Katherine Schwarzenegger publicly blasted cousin Robert F. Kennedy Jr.’s healthcare cuts after another member of their famous Kennedy dynasty revealed she is battling terminal cancer.
Schwarzenegger on Sunday rallied behind her “extraordinary cousin,” former President John F. Kennedy’s granddaughter Tatiana Schlossberg, for her New Yorker essay detailing her harrowing fight with acute myeloid leukemia.
“I am and continue to be grateful for all the doctors and nurses helping her and encourage you to read her words about how the state of the country, the cuts and uncertainty, impacts and terrifies those in medicine and receiving treatment like Tatiana,” wrote the daughter of John F. Kennedy’s niece, Maria Shriver, and actor Arnold Schwarzenegger on Instagram.

Her message aligned her squarely with Schlossberg, who used her emotional essay to criticize their cousin, Health and Human Services Secretary Robert F. Kennedy Jr., for straining the very healthcare system she depends on.
“As I spent more and more of my life under the care of doctors, nurses, and researchers striving to improve the lives of others, I watched as Bobby cut nearly a half billion dollars for research into mRNA vaccines,” Schlossberg wrote in her essay, reflecting on the worries that arose after her cousin’s swearing-in as health secretary.

“I watched from my hospital bed as Bobby, in the face of logic and common sense, was confirmed for the position, despite never having worked in medicine, public health, or the government,” the mother of two wrote.
Schlossberg, 35, revealed on Saturday that she has been diagnosed with the cancer following the birth of her daughter in May 2024, and has been given less than a year to live.
Schwarzenegger’s post came after her mother also praised the essay as an “ode to all the doctors and nurses who toil on the frontlines of humanity.”
The essay and the Kennedy family’s responses come as RFK Jr. admitted in a New York Times interview that he personally instructed the Centers for Disease Control and Prevention to change their website to state that the claim that vaccines cause autism is “not an evidence-based claim,” despite an overwhelming number of studies showing otherwise.

RFK Jr. has faced criticism from many in the Kennedy family over his views and political stance, including his younger brother, Maxwell Taylor Kennedy, who slammed him for undermining their father Robert F. Kennedy’s legacy. Kennedy Sr. was assassinated on June 6, 1968, when the health secretary was 14 years old.
“Bobby is a known skeptic of vaccines, and I was especially concerned that I wouldn’t be able to get mine again, leaving me to spend the rest of my life immunocompromised, along with millions of cancer survivors, small children, and the elderly,” Schlossberg writes in her essay, describing the fears her cousin’s position has instilled in her.
The daughter of Caroline Kennedy, the only surviving child of the late President John F. Kennedy and Jacqueline Kennedy, published her essay on the anniversary of JFK’s assassination, which occurred when her mother was five years old.
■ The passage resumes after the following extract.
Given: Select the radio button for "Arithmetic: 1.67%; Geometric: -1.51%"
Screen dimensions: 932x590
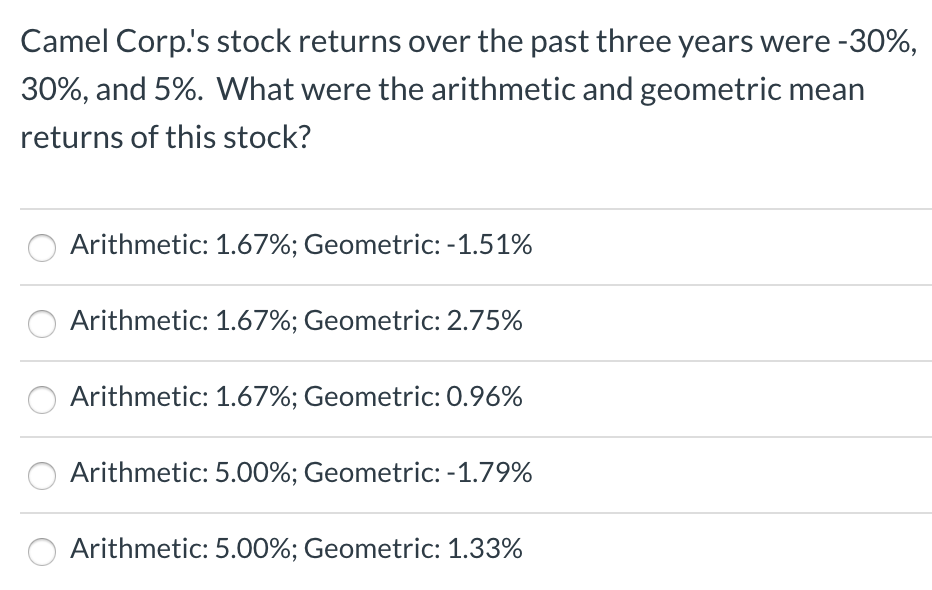Looking at the screenshot, I should pos(41,247).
Schlossberg highlighted that her family—her older sister Rose, 37, her younger brother Jack, 32, and her father Edwin, 80—have been “raising my children and sitting in my various hospital rooms almost every day for the last year and a half.” At the same time, her mother wrote a letter to the Senate attempting to stop RFK Jr.’s hearing, and her brother has been “speaking out against his lies for months.”
“For my whole life, I have tried to be good, to be a good student and a good sister and a good daughter, and to protect my mother and never make her upset or angry,” Schlossberg wrote. “Now I have added a new tragedy to her life, to our family’s life, and there’s nothing I can do to stop it,” she added.